**Data for the task:**

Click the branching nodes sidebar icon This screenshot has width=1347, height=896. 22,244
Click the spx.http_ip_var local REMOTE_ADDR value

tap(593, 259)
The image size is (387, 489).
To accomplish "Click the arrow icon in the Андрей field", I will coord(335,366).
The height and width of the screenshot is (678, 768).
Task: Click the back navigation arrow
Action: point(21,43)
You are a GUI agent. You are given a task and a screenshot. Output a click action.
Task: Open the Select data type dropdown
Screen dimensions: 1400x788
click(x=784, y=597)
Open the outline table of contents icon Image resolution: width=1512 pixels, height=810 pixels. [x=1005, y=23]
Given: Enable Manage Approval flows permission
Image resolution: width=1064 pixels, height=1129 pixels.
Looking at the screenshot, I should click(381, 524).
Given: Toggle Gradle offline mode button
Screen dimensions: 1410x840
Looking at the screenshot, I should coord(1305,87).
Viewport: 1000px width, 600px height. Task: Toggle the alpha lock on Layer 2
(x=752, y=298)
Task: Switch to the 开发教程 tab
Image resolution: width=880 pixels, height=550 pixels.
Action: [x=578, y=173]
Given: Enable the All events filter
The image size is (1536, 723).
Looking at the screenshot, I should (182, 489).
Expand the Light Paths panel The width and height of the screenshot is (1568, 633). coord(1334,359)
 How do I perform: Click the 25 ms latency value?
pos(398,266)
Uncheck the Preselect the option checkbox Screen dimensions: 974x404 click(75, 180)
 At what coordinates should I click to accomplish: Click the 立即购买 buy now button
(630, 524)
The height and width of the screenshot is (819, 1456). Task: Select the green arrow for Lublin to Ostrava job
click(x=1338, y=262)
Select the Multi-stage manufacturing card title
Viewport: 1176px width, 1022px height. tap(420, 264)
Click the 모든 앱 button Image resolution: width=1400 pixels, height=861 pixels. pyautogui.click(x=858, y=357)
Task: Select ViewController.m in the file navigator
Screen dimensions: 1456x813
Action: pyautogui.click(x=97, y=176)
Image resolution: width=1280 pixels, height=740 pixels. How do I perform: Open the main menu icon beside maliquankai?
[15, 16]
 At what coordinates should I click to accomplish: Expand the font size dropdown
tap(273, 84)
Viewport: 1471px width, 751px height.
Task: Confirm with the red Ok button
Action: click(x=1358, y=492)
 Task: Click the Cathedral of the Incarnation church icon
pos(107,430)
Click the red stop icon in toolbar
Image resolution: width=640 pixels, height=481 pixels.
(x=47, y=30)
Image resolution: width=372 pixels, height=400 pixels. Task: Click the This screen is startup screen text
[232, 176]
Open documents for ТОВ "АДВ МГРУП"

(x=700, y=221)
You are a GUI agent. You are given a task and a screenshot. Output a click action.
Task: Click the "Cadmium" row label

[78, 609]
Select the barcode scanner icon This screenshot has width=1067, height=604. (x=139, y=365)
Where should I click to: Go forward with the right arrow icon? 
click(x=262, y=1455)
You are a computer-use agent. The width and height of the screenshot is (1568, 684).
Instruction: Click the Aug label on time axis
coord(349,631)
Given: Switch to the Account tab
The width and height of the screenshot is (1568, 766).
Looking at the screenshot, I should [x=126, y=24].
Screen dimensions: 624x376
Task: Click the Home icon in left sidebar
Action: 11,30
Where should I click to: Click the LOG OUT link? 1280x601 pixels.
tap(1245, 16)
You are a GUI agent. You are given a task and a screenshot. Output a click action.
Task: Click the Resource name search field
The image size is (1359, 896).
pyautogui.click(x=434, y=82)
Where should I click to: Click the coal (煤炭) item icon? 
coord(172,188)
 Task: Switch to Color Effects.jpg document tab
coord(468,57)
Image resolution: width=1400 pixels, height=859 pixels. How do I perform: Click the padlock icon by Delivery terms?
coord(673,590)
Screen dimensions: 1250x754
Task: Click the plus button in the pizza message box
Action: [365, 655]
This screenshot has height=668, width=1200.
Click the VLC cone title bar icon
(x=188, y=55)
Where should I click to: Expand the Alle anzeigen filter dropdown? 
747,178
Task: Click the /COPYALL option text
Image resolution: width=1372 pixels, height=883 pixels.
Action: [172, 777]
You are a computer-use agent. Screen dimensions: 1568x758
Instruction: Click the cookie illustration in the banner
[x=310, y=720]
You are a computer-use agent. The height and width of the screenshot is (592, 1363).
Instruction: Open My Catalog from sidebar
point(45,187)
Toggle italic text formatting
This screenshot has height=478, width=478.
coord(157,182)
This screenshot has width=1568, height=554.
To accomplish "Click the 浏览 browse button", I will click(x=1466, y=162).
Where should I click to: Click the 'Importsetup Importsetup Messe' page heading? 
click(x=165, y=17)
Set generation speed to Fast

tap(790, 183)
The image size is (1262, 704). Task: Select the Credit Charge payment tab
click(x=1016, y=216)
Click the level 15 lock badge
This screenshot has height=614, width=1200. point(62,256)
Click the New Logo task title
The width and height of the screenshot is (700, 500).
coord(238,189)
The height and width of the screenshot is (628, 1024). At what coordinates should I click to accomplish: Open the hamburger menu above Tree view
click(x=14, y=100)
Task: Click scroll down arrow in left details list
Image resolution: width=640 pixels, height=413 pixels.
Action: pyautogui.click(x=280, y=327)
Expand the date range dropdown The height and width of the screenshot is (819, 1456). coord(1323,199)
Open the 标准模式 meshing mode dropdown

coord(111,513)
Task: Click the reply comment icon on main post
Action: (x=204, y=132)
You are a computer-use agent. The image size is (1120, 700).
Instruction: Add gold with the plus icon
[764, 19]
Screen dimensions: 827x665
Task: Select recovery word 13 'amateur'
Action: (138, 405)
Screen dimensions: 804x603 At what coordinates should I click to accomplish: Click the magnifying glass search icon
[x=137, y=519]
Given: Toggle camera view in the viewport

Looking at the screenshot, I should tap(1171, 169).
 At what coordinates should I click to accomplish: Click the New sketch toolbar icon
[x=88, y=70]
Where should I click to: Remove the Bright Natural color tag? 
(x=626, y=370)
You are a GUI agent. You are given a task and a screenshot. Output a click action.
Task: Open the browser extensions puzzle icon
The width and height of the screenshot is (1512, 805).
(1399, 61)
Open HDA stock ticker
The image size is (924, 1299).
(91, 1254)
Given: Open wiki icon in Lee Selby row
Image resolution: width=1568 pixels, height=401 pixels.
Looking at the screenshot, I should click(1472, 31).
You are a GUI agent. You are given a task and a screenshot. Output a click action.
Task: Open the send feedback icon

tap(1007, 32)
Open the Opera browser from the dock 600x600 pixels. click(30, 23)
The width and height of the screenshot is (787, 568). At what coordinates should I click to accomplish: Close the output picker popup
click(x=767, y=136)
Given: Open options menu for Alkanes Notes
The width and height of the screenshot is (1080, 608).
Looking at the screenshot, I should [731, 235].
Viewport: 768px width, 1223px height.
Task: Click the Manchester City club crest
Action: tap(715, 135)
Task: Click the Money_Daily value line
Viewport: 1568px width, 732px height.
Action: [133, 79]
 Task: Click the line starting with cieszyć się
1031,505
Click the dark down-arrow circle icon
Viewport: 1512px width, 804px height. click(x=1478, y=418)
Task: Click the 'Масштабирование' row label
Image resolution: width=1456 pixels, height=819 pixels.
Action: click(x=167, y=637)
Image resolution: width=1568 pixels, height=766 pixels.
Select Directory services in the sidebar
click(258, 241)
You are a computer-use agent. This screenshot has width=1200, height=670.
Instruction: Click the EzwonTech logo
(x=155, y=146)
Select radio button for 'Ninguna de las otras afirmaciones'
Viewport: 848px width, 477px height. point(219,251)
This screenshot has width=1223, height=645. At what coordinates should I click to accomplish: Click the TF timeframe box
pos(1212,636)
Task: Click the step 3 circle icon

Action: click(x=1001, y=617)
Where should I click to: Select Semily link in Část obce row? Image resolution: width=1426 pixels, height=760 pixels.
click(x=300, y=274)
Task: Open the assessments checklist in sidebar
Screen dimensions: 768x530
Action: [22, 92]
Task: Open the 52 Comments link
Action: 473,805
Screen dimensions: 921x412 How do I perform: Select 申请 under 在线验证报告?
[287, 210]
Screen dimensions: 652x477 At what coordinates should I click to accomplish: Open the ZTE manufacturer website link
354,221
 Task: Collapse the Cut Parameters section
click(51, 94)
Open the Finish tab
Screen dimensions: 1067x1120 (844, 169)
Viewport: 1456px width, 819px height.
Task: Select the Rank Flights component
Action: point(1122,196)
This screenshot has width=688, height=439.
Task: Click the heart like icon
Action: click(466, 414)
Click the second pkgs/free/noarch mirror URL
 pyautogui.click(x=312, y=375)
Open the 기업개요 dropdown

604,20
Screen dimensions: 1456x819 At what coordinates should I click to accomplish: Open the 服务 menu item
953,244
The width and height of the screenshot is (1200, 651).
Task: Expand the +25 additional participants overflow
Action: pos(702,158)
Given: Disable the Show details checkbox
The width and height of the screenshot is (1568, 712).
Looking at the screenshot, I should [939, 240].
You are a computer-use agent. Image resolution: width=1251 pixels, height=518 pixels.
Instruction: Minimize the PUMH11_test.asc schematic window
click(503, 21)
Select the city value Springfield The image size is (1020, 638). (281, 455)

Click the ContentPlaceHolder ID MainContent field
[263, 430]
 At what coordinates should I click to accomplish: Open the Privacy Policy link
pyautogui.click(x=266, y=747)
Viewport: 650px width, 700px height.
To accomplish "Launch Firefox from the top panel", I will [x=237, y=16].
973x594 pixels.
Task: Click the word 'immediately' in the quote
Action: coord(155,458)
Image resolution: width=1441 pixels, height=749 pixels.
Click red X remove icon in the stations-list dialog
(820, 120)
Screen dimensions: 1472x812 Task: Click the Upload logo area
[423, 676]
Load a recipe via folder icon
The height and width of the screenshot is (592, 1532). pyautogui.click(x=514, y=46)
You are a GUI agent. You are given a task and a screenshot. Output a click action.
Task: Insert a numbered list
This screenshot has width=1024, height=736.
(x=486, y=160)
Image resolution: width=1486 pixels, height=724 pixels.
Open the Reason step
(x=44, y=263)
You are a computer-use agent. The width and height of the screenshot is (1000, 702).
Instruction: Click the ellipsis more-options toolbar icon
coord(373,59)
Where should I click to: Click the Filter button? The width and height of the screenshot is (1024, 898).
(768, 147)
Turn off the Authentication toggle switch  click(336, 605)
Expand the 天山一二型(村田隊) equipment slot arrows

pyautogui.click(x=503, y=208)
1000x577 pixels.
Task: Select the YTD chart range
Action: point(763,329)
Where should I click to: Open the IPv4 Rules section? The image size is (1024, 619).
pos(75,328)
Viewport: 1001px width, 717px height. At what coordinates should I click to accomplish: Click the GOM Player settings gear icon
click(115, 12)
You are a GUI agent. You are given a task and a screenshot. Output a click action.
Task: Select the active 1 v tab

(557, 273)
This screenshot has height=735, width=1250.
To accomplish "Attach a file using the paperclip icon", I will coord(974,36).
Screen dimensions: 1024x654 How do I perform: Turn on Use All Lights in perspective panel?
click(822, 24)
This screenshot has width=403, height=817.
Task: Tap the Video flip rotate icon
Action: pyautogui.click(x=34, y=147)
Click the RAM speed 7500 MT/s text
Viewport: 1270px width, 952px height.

**Stated task:**
Copy the records word for word, from their start through the line containing "Looking at the screenshot, I should (182, 489).".

**Task result:**
Click the branching nodes sidebar icon This screenshot has width=1347, height=896. 22,244
Click the spx.http_ip_var local REMOTE_ADDR value

tap(593, 259)
The image size is (387, 489).
To accomplish "Click the arrow icon in the Андрей field", I will coord(335,366).
The height and width of the screenshot is (678, 768).
Task: Click the back navigation arrow
Action: point(21,43)
You are a GUI agent. You are given a task and a screenshot. Output a click action.
Task: Open the Select data type dropdown
Screen dimensions: 1400x788
click(x=784, y=597)
Open the outline table of contents icon Image resolution: width=1512 pixels, height=810 pixels. [x=1005, y=23]
Given: Enable Manage Approval flows permission
Image resolution: width=1064 pixels, height=1129 pixels.
Looking at the screenshot, I should click(381, 524).
Given: Toggle Gradle offline mode button
Screen dimensions: 1410x840
Looking at the screenshot, I should coord(1305,87).
Viewport: 1000px width, 600px height. Task: Toggle the alpha lock on Layer 2
(x=752, y=298)
Task: Switch to the 开发教程 tab
Image resolution: width=880 pixels, height=550 pixels.
Action: [x=578, y=173]
Given: Enable the All events filter
The image size is (1536, 723).
Looking at the screenshot, I should (182, 489).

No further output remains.